Required work - Report every line in the listing below that contains the string "Task". Matching is case-sensitive.

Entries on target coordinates
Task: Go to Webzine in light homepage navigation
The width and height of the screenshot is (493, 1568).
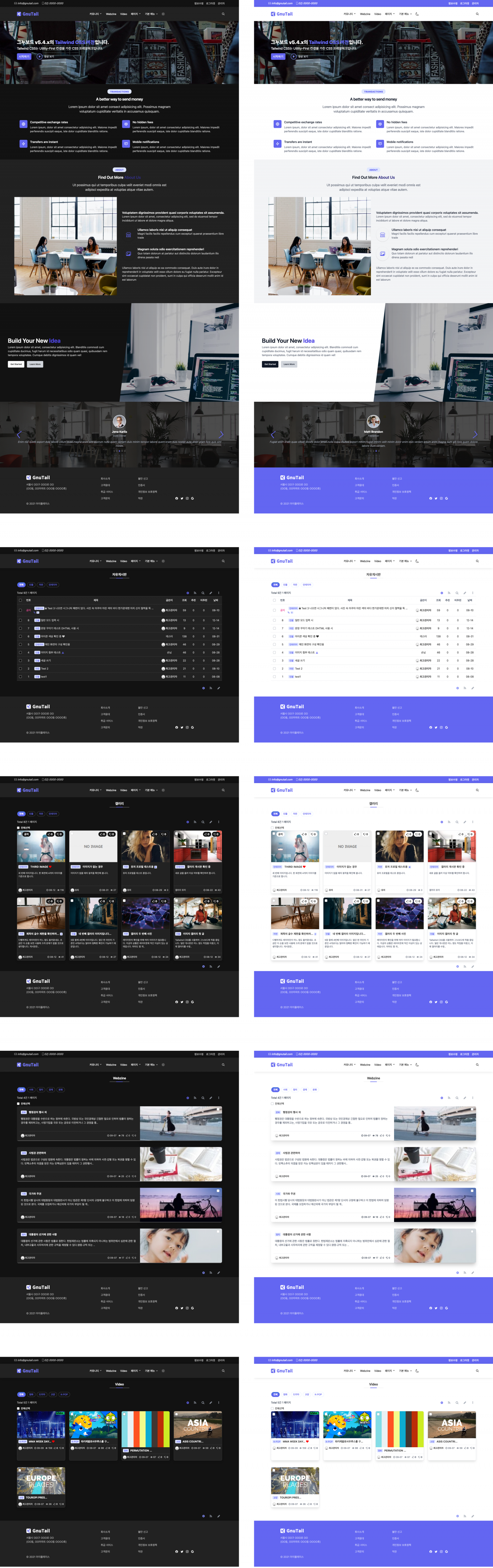Action: tap(365, 13)
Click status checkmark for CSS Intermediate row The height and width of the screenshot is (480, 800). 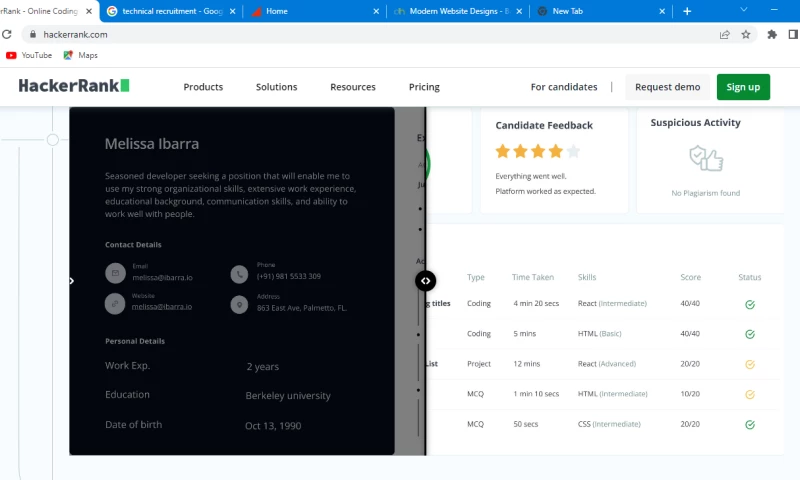(749, 424)
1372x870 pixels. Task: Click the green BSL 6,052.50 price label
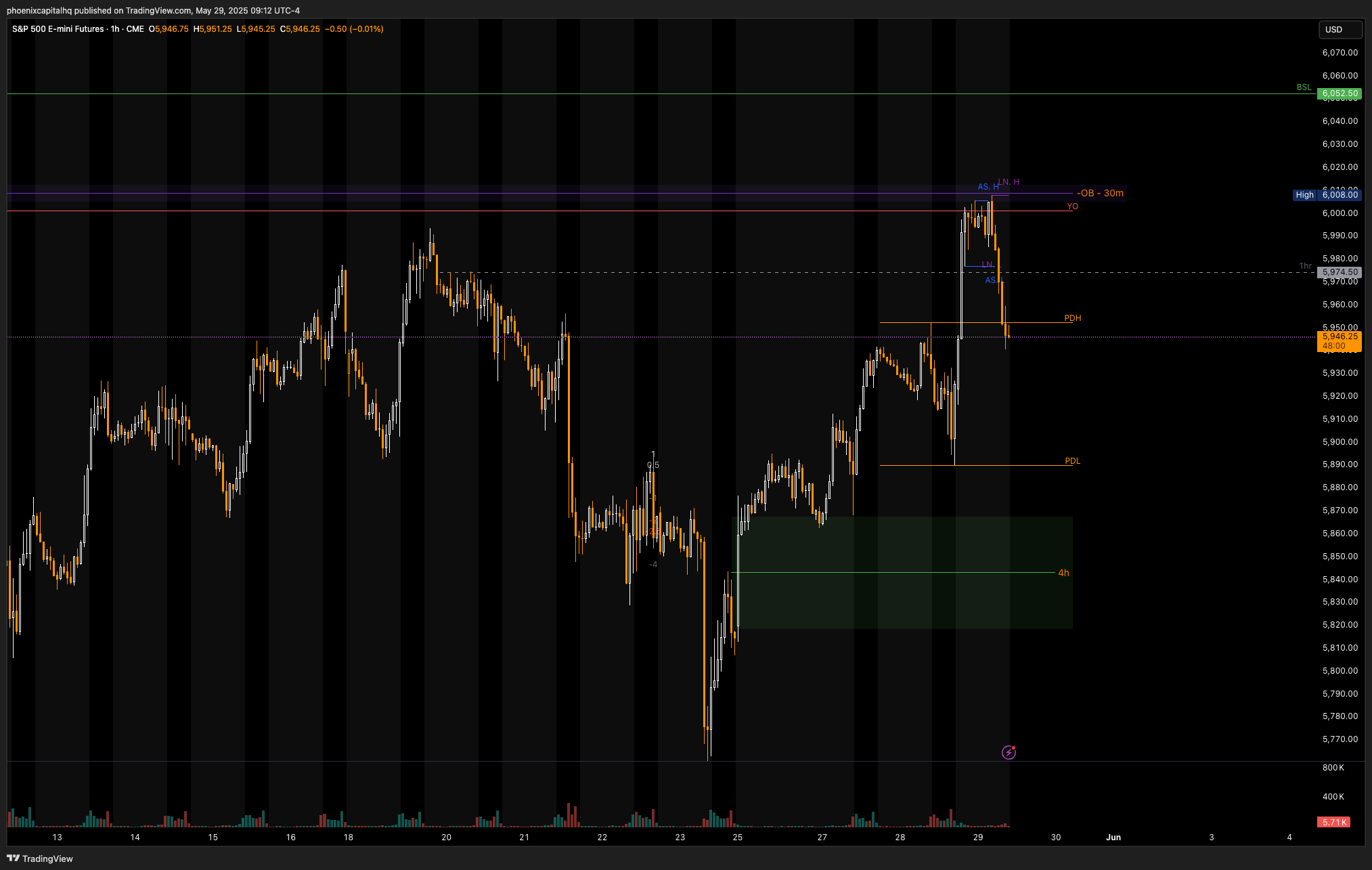(x=1339, y=93)
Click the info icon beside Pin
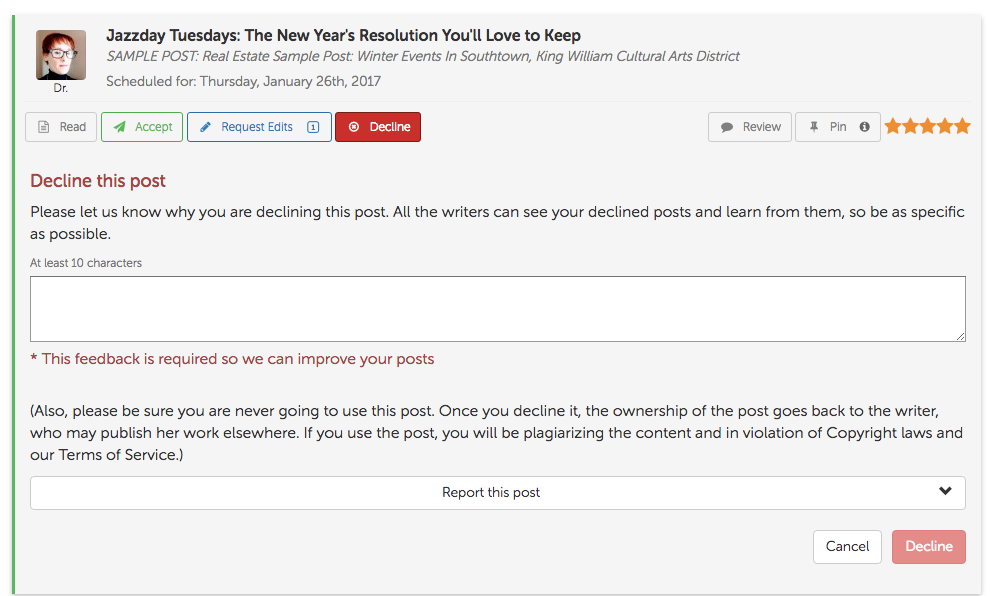 [x=865, y=127]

Written solution -
Task: Go to Webzine in light homepage navigation
1372x870 pixels. Task: Click the green BSL 6,052.50 price label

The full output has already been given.